Ô aventuriers auditifs, ô amateurs d’excentricités, ô hypsters en mal d’underground, ô name dropper devant l’éternel voici l’album qui vous fera jubiler en cette fin d’année 2013. Sun & Sail Club sort tout droit d’un rêve épileptique et nous livre un premier et sûrement unique album conceptuel et étrange : Mannequin.

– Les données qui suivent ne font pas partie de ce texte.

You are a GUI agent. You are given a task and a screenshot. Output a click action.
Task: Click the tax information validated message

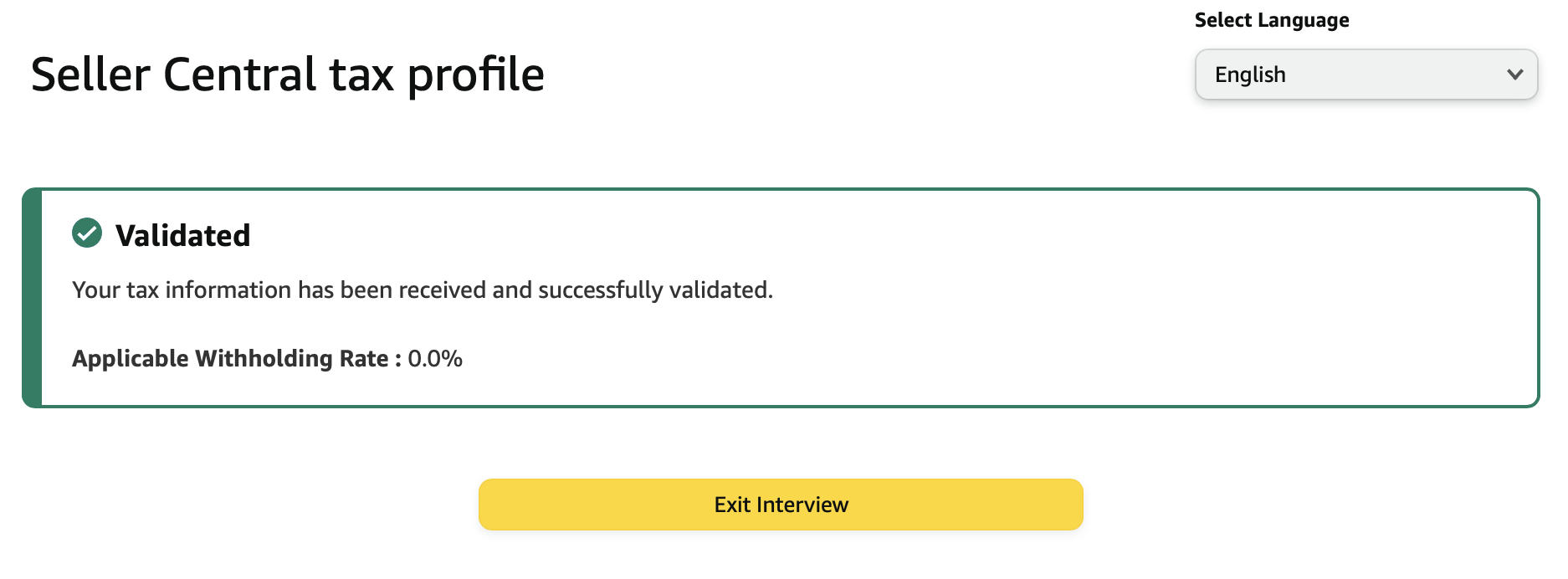(x=423, y=290)
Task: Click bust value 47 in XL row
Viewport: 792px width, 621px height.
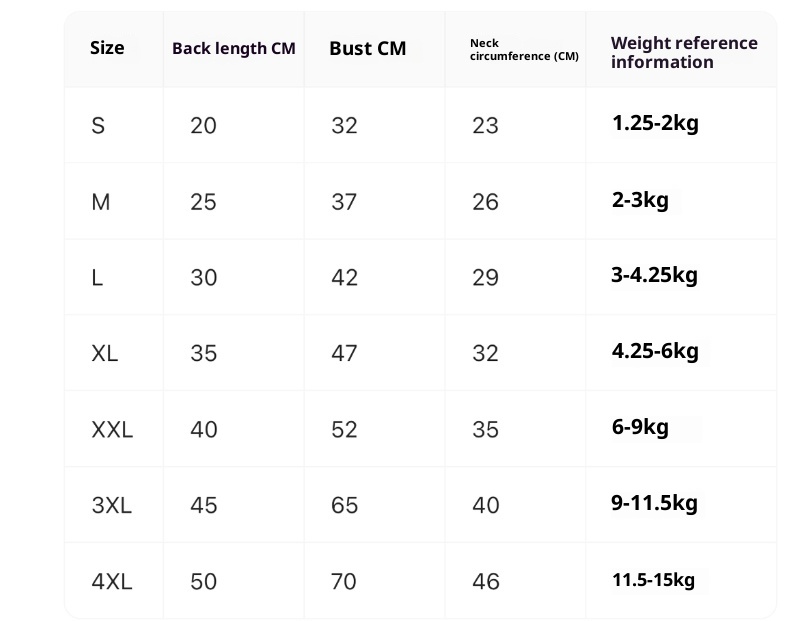Action: [x=344, y=353]
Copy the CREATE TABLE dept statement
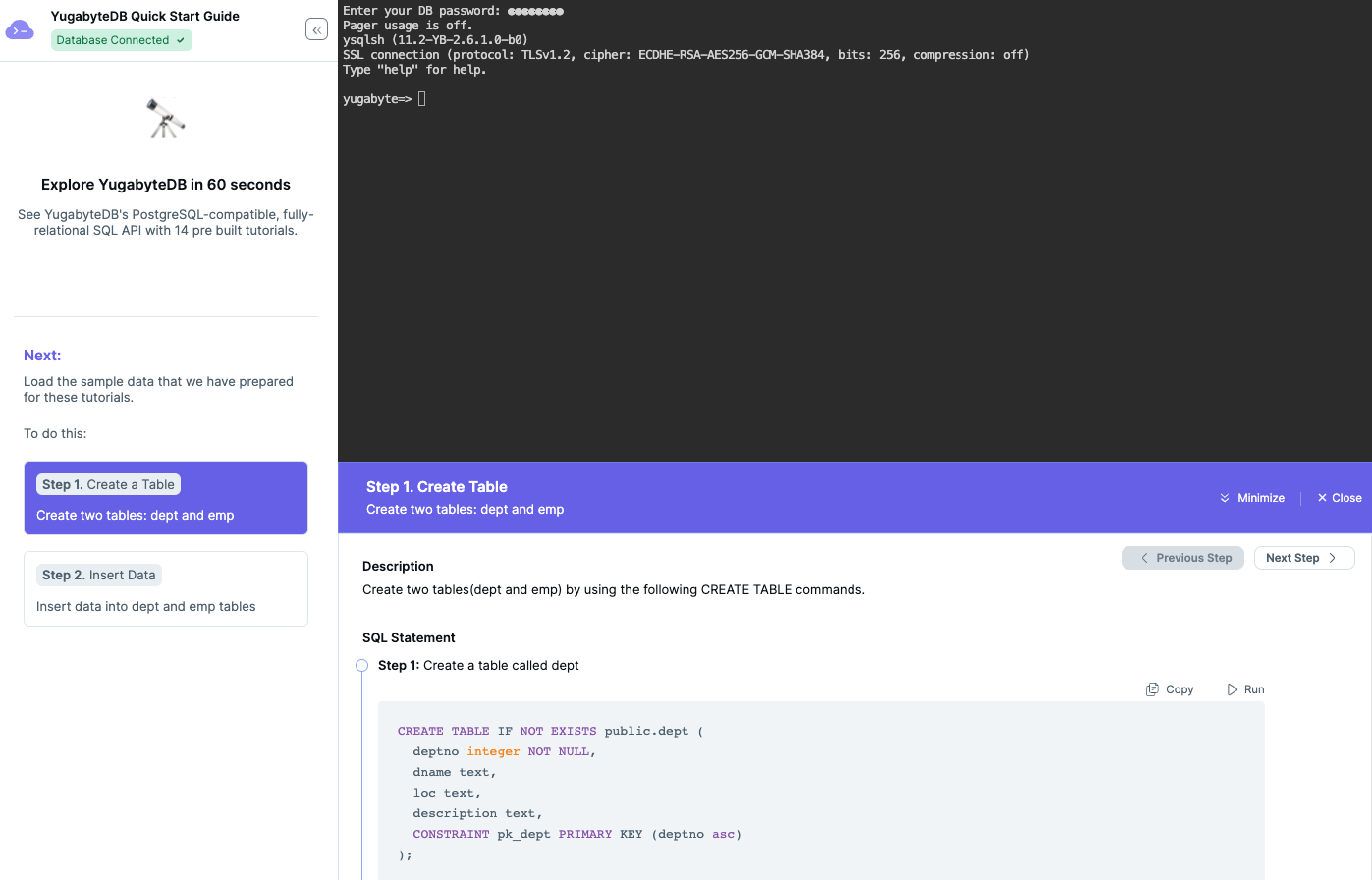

Faisons un point. Beaucoup diront que Sun & Sail Club c’est Scott Reeder et Scott Reeder et c’est plutôt vrai mais c’est surtout Bob Balch. Guitariste de Fu Manchu depuis des lustres, prof de guitare via internet, cet homme est un pilier de la scène stoner mais le voilà frustré. Frustré car disposant d’un paquet de riffs et de chansons potentielles trop heavy, barrées et asymétriques pour coller au son de Fu Manchu. Alors il échange quelques fichiers audios avec le batteur de son groupe : Scott Reeder que nous appellerons SR1 si vous le voulez bien. Les deux se mettent à jammer et on peut dire que ça sonne grave. Profitant d’une pause dans l’agenda chargé de Fu Manchu, les deux hommes décident d’enregistrer, sans chanteur ni bassiste, histoire de. Un peu pour la blague, beaucoup pour la légende et énormément pour ses qualités d’ingé son, les deux compères choisissent d’aller enregistrer chez Scott Reeder (ex bassiste de Kyuss et The Obsessed) que nous appellerons SR2 si vous le voulez toujours.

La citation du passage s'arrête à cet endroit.